« Pleurer décharge notre lac intérieur », disait Pierre Fillion. Bon, il est canadien. Mais l’expression n’en est pas moins vraie. Un certain Pétrarque affirmait aussi que « Pleurer est plus doux qu’on ne le croit ». Ce qui est difficilement réfutable, quand on sait à quel point les larmes peuvent parfois apaiser.
Dora Moutot, présidente du mauvais goût revendiqué, gazette éponyme à la main, vient de lancer un Tumblr pas comme les autres : Webcamtears, une compilation de vidéos de gens qui pleurent devant leurs webcams
.
Le tout forme une fresque de visages tristes, et en cliquant sur chaque vidéo, les larmes nous sont données à voir.
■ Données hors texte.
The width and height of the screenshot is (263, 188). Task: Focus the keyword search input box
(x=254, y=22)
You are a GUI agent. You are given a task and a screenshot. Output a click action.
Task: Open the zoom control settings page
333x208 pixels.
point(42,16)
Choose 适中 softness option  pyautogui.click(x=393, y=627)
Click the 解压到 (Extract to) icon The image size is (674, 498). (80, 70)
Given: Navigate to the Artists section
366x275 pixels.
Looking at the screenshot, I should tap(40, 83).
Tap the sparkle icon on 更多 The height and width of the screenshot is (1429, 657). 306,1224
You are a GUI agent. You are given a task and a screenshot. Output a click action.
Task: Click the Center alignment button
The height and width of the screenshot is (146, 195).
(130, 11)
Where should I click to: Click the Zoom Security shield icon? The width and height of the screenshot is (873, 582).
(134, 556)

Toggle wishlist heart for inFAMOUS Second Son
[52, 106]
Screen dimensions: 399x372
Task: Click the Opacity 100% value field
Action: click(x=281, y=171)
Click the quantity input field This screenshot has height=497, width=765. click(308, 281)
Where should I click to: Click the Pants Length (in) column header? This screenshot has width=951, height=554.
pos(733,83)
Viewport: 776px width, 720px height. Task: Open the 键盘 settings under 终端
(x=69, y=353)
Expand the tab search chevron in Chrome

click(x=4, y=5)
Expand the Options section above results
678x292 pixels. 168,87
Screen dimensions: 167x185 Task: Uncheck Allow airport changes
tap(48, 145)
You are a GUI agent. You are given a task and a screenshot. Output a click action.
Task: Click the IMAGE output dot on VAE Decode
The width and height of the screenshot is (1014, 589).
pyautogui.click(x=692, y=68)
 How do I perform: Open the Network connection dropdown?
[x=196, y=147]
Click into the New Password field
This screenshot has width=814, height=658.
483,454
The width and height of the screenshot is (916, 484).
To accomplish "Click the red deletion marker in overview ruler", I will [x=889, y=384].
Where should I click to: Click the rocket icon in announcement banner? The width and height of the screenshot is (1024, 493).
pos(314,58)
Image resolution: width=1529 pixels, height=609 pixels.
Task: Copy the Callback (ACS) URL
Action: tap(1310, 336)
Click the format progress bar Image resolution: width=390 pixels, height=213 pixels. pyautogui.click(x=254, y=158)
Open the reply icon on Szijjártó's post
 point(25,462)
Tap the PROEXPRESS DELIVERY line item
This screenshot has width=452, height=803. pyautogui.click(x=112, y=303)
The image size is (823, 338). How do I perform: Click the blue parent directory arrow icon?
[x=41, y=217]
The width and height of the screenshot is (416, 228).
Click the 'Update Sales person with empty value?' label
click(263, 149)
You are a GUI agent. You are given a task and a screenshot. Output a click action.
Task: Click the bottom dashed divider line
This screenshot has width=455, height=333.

Malaise (on se retrouve à épier l’autre dans un moment d’intimité) ou ravissement (on admire ces gens qui osent s’exposer dans un instant somme toute très anodin) ? L’internaute oscille entre les deux sentiments, et ça tombe bien, parce que c’est exactement ce que Dora veut questionner. Entretien.
Qu’est-ce que que Webcam Tears, exactement ?
En gros, c’est une collection de larmes. Une sorte de compilation de tristesse contemporaine, de tristesse au temps du web. Vu le temps qu’on passe à notre époque devant l’ordi, dans un monde où ton Mac est un peu « le joyau de ta vie » , je pense que tout le monde s’est déjà retrouvé seul, face à son ordi, à verser une larme devant l’écran.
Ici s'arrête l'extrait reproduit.